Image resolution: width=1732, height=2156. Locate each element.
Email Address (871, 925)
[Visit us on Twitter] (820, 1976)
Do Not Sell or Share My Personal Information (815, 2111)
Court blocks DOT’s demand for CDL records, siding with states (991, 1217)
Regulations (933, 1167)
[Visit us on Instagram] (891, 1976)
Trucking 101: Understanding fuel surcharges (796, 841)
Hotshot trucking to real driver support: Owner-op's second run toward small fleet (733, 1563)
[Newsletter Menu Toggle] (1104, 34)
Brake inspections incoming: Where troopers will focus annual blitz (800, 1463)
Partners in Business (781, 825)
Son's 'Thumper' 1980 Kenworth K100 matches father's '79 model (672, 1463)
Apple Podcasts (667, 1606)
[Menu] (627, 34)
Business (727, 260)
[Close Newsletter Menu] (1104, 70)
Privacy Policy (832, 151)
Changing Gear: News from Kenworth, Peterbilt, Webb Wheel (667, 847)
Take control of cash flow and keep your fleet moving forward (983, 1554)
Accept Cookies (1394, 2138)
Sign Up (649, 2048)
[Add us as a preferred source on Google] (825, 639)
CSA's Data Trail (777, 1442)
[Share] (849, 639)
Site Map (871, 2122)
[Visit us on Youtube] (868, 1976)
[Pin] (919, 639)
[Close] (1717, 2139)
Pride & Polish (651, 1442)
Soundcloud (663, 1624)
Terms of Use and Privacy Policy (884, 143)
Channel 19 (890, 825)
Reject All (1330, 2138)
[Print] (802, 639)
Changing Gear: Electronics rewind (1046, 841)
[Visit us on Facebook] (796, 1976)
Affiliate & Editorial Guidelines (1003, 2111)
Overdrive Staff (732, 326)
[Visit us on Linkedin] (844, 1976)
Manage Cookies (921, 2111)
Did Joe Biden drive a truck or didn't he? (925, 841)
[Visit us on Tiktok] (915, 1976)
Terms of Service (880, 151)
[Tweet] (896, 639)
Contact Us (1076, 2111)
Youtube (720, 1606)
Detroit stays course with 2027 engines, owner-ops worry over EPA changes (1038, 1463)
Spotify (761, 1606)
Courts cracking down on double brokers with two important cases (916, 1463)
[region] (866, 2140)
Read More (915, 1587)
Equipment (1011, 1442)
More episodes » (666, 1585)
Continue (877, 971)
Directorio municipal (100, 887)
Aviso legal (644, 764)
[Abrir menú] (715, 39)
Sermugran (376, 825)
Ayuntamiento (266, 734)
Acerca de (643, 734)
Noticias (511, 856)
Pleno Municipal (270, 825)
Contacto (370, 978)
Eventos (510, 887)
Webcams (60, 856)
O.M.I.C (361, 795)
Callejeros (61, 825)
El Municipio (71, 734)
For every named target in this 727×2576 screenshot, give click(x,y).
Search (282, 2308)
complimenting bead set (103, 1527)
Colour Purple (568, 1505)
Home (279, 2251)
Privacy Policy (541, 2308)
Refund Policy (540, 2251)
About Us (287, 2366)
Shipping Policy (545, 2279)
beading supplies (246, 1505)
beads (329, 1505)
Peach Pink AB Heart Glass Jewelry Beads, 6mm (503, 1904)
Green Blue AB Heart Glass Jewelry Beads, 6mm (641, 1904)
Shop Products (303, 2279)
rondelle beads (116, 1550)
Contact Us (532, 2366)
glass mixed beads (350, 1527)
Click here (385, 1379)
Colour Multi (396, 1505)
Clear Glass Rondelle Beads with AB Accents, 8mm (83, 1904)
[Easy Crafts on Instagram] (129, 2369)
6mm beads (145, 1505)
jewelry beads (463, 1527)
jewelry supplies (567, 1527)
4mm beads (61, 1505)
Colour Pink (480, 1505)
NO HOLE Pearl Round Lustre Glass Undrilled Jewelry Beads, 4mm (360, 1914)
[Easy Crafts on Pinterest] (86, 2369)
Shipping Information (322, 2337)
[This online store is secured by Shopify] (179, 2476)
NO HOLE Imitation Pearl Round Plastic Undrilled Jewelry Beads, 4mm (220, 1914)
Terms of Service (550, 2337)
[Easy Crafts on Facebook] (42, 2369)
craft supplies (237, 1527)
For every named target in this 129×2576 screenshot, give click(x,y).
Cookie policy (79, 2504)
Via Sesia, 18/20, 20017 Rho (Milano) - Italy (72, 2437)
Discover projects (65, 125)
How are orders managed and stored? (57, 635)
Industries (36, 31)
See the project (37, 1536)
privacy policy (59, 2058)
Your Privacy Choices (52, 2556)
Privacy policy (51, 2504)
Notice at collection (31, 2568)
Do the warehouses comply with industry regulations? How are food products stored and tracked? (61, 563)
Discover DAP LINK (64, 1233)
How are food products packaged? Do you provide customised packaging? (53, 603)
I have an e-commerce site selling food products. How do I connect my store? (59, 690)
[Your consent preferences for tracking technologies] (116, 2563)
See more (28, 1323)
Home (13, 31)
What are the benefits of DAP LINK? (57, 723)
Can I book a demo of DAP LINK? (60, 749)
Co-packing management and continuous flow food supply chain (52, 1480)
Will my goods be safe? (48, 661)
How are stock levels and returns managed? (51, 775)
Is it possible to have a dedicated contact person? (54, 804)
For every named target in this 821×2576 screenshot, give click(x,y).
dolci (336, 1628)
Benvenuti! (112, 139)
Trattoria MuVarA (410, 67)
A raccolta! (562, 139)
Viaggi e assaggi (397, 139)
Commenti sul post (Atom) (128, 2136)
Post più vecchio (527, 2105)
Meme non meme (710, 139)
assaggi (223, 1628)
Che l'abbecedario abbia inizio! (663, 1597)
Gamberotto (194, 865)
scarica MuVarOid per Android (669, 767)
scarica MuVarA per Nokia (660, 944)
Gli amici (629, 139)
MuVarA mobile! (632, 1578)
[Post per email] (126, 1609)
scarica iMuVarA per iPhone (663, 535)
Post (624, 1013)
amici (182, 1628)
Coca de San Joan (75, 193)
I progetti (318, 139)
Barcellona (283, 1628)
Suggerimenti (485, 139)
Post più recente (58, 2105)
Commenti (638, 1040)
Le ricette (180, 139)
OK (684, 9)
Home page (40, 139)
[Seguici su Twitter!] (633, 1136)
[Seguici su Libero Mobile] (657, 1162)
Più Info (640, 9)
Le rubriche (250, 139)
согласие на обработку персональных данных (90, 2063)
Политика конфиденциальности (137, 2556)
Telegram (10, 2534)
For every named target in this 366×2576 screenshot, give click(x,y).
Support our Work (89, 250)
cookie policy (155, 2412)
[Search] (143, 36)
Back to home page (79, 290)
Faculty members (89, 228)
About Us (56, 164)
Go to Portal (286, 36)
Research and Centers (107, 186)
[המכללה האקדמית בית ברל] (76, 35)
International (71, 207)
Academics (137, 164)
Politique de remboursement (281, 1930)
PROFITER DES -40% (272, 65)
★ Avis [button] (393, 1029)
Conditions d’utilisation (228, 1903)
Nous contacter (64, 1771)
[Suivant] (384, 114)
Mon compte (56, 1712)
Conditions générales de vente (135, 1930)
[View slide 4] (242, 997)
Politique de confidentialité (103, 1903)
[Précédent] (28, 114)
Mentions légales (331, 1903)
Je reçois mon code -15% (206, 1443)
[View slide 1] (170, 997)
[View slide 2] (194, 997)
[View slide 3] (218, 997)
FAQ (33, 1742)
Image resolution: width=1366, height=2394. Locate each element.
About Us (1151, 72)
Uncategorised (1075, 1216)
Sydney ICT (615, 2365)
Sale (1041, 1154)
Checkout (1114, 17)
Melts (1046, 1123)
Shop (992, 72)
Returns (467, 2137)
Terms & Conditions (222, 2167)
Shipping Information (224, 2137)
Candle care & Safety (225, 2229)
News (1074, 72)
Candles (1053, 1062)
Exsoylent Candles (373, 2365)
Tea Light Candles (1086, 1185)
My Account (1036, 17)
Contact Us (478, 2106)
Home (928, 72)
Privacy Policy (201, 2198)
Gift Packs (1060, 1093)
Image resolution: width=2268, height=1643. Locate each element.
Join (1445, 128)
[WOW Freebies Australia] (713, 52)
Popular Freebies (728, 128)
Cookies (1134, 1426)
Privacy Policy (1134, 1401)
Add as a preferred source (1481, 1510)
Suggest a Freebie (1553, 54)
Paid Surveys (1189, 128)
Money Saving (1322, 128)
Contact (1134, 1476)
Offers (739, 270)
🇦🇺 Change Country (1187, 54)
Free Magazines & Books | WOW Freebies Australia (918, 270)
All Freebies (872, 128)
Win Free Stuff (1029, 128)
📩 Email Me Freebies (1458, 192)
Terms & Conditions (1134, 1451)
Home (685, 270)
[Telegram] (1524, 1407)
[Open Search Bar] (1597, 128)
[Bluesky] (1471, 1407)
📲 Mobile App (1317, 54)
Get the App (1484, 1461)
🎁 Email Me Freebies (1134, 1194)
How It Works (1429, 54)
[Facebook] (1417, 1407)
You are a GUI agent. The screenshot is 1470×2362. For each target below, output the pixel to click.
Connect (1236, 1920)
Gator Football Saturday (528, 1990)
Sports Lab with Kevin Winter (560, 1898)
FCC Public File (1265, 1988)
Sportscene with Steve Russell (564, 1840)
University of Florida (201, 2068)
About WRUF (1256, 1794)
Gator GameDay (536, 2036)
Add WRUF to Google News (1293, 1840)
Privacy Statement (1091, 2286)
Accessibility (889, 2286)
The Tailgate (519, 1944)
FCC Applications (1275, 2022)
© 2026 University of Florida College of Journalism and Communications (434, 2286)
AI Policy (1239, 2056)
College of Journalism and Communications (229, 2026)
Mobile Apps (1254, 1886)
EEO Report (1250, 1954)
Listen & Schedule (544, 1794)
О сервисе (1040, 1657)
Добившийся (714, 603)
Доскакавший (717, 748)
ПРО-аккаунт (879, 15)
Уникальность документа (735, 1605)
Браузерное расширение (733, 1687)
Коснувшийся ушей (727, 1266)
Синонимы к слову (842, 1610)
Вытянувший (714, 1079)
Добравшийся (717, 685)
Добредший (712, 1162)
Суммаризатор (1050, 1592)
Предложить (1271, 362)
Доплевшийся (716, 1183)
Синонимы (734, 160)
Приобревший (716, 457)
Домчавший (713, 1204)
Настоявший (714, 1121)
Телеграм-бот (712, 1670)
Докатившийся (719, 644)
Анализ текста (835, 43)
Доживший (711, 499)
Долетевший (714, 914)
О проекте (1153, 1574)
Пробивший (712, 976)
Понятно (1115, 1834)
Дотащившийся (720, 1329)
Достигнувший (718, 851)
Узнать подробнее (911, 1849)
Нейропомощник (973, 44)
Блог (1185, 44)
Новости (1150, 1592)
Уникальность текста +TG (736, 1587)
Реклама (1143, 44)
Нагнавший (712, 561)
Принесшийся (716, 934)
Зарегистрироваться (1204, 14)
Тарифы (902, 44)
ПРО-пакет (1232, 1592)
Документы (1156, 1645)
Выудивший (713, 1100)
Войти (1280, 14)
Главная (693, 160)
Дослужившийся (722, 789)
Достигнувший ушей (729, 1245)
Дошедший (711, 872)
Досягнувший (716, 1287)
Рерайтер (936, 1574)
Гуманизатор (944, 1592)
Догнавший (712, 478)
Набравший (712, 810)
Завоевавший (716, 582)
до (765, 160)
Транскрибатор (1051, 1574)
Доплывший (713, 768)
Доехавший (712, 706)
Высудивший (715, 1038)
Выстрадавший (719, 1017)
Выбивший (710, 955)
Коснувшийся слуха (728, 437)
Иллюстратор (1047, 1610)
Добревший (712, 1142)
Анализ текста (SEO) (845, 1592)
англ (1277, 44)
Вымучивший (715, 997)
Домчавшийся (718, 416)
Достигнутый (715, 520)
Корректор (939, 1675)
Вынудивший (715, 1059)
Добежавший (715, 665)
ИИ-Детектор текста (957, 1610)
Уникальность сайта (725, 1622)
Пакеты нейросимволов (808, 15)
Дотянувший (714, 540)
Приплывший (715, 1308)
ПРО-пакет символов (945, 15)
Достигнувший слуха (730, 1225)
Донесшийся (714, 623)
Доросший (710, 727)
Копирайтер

- [EXERCISE DESCRIPTION]:
Write down again, exactly as given, only the lines above that fall from the line with "[Bluesky] (1471, 1407)" to the line with "Доехавший (712, 706)", inclusive.

- [WRITTEN ANSWER]:
[Bluesky] (1471, 1407)
📲 Mobile App (1317, 54)
Get the App (1484, 1461)
🎁 Email Me Freebies (1134, 1194)
How It Works (1429, 54)
[Facebook] (1417, 1407)
You are a GUI agent. The screenshot is 1470×2362. For each target below, output the pixel to click.
Connect (1236, 1920)
Gator Football Saturday (528, 1990)
Sports Lab with Kevin Winter (560, 1898)
FCC Public File (1265, 1988)
Sportscene with Steve Russell (564, 1840)
University of Florida (201, 2068)
About WRUF (1256, 1794)
Gator GameDay (536, 2036)
Add WRUF to Google News (1293, 1840)
Privacy Statement (1091, 2286)
Accessibility (889, 2286)
The Tailgate (519, 1944)
FCC Applications (1275, 2022)
© 2026 University of Florida College of Journalism and Communications (434, 2286)
AI Policy (1239, 2056)
College of Journalism and Communications (229, 2026)
Mobile Apps (1254, 1886)
EEO Report (1250, 1954)
Listen & Schedule (544, 1794)
О сервисе (1040, 1657)
Добившийся (714, 603)
Доскакавший (717, 748)
ПРО-аккаунт (879, 15)
Уникальность документа (735, 1605)
Браузерное расширение (733, 1687)
Коснувшийся ушей (727, 1266)
Синонимы к слову (842, 1610)
Вытянувший (714, 1079)
Добравшийся (717, 685)
Добредший (712, 1162)
Суммаризатор (1050, 1592)
Предложить (1271, 362)
Доплевшийся (716, 1183)
Синонимы (734, 160)
Приобревший (716, 457)
Домчавший (713, 1204)
Настоявший (714, 1121)
Телеграм-бот (712, 1670)
Докатившийся (719, 644)
Анализ текста (835, 43)
Доживший (711, 499)
Долетевший (714, 914)
О проекте (1153, 1574)
Пробивший (712, 976)
Понятно (1115, 1834)
Дотащившийся (720, 1329)
Достигнувший (718, 851)
Узнать подробнее (911, 1849)
Нейропомощник (973, 44)
Блог (1185, 44)
Новости (1150, 1592)
Уникальность текста +TG (736, 1587)
Реклама (1143, 44)
Нагнавший (712, 561)
Принесшийся (716, 934)
Зарегистрироваться (1204, 14)
Тарифы (902, 44)
ПРО-пакет (1232, 1592)
Документы (1156, 1645)
Выудивший (713, 1100)
Войти (1280, 14)
Главная (693, 160)
Дослужившийся (722, 789)
Достигнувший ушей (729, 1245)
Дошедший (711, 872)
Досягнувший (716, 1287)
Рерайтер (936, 1574)
Гуманизатор (944, 1592)
Догнавший (712, 478)
Набравший (712, 810)
Завоевавший (716, 582)
до (765, 160)
Транскрибатор (1051, 1574)
Доплывший (713, 768)
Доехавший (712, 706)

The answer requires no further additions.